Zu den schlechten Sachsen zählte bei der Heimniederlage gegen Emsdetten – der ersten nach zuvor acht Siegen in Folge – vor allem die Abwehrarbeit. Hier zeigten sich Steffen Köhler & Co. aber schon zwei Tage später in Lübeck wieder klar verbessert. Am Sonnabend gilt es, an diese Leistung anzuknüpfen und in Verbindung mit guten Torhüterleistungen die dringend benötigten Punkte einzufahren.

Dies wird gegen die Sachsen aber sicher alles andere als einfach werden: Der EHV schoss zuletzt die HG Saarlouis mit 36:25 aus der Erzgebirgshalle und dürfte in der Arena mit entsprechend breiter Brust auflaufen. Hoffnung auf einen Heimerfolg kann der WHV aber aus dem Hinspiel ziehen, das die Jadestädter im November vergangenen Jahres mit 25:23 Toren für sich entschieden. "Damals haben wir vor allem kämpferisch überzeugt und überragend verteidigt", erinnert sich Köhrmann. "Diese Tugenden müssen wir auch im Rückspiel zeigen."

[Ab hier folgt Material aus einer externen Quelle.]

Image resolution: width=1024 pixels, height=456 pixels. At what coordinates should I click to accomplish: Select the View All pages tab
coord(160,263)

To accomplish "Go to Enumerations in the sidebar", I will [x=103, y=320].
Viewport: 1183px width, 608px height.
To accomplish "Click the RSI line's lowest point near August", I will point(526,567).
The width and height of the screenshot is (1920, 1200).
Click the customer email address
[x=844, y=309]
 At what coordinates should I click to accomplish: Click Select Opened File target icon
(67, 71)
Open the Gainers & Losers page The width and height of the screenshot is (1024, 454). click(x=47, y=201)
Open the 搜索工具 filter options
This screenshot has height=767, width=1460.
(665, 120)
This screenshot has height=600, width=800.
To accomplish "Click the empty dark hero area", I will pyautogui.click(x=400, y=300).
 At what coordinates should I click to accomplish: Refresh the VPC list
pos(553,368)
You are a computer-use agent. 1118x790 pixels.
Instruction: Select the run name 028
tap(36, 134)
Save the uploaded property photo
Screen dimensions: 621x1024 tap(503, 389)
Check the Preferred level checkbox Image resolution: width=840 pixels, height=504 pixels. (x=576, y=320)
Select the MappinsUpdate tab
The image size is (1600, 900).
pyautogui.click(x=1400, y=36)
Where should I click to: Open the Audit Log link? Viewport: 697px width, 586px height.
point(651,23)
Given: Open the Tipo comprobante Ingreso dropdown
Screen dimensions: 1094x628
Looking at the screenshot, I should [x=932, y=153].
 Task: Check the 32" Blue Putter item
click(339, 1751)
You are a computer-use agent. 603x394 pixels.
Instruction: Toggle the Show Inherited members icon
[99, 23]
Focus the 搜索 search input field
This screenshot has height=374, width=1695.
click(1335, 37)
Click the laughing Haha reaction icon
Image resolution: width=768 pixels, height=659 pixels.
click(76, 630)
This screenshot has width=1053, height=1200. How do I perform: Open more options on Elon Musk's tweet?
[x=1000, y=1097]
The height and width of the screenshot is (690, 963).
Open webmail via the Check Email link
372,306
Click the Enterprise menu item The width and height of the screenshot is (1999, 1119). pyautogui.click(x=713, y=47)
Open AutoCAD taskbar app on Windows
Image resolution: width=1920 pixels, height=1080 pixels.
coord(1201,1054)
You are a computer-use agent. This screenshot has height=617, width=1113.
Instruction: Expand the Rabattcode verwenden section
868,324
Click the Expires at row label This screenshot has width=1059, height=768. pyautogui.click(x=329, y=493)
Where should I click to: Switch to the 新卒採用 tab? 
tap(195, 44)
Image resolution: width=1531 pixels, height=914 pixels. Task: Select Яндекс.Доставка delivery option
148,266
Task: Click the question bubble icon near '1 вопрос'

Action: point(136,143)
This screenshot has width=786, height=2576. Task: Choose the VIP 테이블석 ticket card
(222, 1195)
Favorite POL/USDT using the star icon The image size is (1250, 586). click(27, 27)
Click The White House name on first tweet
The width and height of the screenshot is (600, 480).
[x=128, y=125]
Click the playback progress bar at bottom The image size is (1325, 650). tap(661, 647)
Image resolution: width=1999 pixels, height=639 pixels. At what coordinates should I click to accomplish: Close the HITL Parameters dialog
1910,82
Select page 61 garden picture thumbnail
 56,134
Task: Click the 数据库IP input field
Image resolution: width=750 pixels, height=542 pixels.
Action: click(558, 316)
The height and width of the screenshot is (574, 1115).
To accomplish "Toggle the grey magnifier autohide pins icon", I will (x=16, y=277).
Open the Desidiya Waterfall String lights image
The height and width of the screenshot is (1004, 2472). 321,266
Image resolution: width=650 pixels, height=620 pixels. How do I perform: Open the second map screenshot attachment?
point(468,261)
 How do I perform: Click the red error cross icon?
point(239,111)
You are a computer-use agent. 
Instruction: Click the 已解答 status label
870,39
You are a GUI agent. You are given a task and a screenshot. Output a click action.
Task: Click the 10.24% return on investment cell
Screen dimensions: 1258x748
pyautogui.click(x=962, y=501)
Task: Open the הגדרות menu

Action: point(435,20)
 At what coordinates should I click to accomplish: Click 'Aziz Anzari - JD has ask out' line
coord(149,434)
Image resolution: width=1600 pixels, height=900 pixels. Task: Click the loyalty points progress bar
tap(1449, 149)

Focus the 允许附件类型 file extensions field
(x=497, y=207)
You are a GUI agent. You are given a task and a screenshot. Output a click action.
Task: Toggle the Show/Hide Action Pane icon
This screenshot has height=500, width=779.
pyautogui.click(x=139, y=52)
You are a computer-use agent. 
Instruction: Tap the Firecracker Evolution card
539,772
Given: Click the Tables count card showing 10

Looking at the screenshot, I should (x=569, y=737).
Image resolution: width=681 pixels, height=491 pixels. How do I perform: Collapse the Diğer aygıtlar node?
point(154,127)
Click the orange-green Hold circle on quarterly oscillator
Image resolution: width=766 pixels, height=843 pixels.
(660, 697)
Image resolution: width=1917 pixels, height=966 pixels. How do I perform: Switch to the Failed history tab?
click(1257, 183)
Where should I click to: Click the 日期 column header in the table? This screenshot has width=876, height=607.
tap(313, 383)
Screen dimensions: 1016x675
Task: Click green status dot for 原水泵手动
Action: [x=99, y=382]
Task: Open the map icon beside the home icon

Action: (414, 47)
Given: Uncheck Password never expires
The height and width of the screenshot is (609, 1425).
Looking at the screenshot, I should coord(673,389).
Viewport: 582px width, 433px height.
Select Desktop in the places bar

Neben den langzeitverletzten Moritz Barkow und Rene Drechsler wird auch Janik Köhler weiter fehlen. Zudem wird Torhüter Markus Bokesch aufgrund einer Augenverletzung in diesem Jahr wohl nicht mehr für die Jadestädter auflaufen. Tobias Schwolow (Grippe) und Lukas Kalafut (Schienbein-Verletzung) werden hingegen spielen können. Neben Adam Weiner wird Frederick Lüpke die Torhüterposition besetzen.